Enolase I, an enzyme involving in glycolysis, plays an important role in energy metabolism by catalyzing dehydration of 2-phosphoglycerate into Phosphoenolpyruvate Pyruvate. Increase of expression of this enzyme was observed in the proteomic research of breast and intrahepatic bile duct cancer (Verrills et al., 2003; Srisomsap et al., 2004). This study showed higher expression of enolase I in Tibet chicken livers than that in Shouguang chicken in hypoxia, indicating the mechanism of hypoxic adaptation of Tibet chicken may be in related to the expression of enzymes regulating intracellular energy metabolism.

Pyruvate dehydrogenase (PDH), the major component of pyruvate dehydrogenase complex, plays an important role in TCA cycle as a rate limiting enzyme, which catalyzed the pyruvate into acetyl coenzyme A (Wagner et al., 2005). The content of PDH in Tibet chicken is higher than that in Shouguang chicken, suggesting that Tibet chicken could make use of the limited oxygen much more effectively to yield more energy for organism in hypoxia.

Coenzyme Q-cytochrome reductase and ATP synthase, both are interrelated to the synthesis of ATP. As a key enzyme in process of electron transfer in respiration, the functional activity of Coenzyme Q-cytochrome reductase influences the synthesis of ATP directly. The activity of enzymes in mitochondrial respiratory chain complexes was regulated by hypoxia to reduce the synthesis of ATP (Michiels, 2004). ATP synthase also participates in the oxidative phosphorylation by catalyzing hydrolysis of ATP to ADP and phosphate anion to generate energy. The content of coenzyme Q-cytochrome reductase and ATP synthase was higher in Tibet chicken than in Shouguang chicken in hypoxia, suggesting that Tibet chicken can synthesize more ATP to meet the needs of organic metabolism.

Superoxide Dismutase (SOD), shown in our study, was richer in livers of Tibet chicken than that of Shouguang chicken in hypoxia. Hypoxic stimulation can induce much unstable oxyradical which can in turn induce the lipid peroxide of polyunsaturated fatty acid in biomembrane to generate MDA that can ultimately damage the membranous structures of cell and subcell (Iimuro et al., 2000). As one of the important antioxidant enzymes in the cells of organisms, SOD exists broadly in aerobic, oxytolerant and anaerobic organisms, playing vital roles in regulating the balance between anti-and oxidant of organism. Higher expression of SOD in Tibet chicken was observed in the study, suggesting that better antioxidant system in Tibet chicken could help the organism reduce the damage of oxyradical, which may also contribute to the hypoxic adaptation of Tibet chicken.

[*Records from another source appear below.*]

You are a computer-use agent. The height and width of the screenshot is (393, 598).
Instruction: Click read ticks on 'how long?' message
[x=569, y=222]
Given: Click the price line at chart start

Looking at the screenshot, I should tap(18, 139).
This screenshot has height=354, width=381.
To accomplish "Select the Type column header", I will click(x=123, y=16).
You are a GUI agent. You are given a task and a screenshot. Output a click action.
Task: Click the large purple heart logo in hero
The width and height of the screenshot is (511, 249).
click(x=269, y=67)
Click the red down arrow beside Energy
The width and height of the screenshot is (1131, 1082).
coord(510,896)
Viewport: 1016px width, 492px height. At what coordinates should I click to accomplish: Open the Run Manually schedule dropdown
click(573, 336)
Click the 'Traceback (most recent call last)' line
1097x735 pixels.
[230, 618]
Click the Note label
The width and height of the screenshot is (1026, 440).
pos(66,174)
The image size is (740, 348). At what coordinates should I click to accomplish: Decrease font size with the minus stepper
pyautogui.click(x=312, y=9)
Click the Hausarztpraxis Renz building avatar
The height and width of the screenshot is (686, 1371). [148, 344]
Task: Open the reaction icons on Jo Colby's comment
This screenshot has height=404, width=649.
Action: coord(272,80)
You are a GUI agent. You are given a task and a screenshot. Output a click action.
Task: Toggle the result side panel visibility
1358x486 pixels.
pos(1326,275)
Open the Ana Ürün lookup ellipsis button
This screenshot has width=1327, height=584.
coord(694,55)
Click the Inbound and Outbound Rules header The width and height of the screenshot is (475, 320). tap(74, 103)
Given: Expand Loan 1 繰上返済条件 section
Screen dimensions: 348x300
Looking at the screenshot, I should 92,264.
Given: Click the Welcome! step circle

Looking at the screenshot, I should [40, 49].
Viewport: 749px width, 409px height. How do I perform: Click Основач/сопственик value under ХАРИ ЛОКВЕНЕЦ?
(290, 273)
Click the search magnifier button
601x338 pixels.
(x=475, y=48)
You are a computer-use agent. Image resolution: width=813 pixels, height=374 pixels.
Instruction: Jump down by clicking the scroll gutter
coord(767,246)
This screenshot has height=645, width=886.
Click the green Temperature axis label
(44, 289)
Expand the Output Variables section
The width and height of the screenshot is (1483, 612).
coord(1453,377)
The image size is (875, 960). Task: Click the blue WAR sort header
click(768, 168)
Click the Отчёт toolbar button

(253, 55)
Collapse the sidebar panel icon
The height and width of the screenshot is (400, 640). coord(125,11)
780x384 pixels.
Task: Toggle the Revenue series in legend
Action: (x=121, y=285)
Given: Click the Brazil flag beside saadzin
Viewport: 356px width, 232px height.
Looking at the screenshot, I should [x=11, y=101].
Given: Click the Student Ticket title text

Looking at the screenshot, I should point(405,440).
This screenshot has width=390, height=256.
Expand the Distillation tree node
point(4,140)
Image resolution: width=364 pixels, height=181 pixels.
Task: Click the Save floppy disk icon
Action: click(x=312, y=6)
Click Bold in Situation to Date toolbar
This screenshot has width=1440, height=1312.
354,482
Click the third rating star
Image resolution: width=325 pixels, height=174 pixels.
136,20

Apolipoprotein A-I, as a kind of special proteins that can bind and transfer lipid, synthesized mainly in liver and bowel, is the major component of high density lipoprotein (HDL). It can remove the cholesterol by activating the lecithin-cholesterol acyltransferase to prevent the accumulation of lipid in peripheral tissues by eliminating the cholesterol. Besides, it takes part in the transport process of cholesterol from peripheral tissues into liver. Absence of apolipoprotein A-I but normality of high density lipoprotein cholesterol (HDL-C) could lead to atherosclerosis and coronary heart (Saitta et al., 1999; Cohen et al., 2004). The results of the present study showed that there was higher amount of apolipoprotein A-I in Tibet chicken than in Shouguang chicken, indicating the better metabolism of HDL and function of liver in Tibet chicken.

In summary, there are significant differences between Tibet chicken and lowland chicken breed-Shouguang chicken in terms of morphology, antioxidant capacity and expression of proteome in livers of embryos, which may be the causative factors for the hypoxic adaptation of Tibet chicken.

ACKNOWLEDGMENTS

This work has been supported by State Key Laboratories of Agrobiotechnology. The authors are especially grateful to Mr. Feng Jidong, Dr. Guo Chengdong and Dr. Liu Yufang and Ms. Zhang Jibin.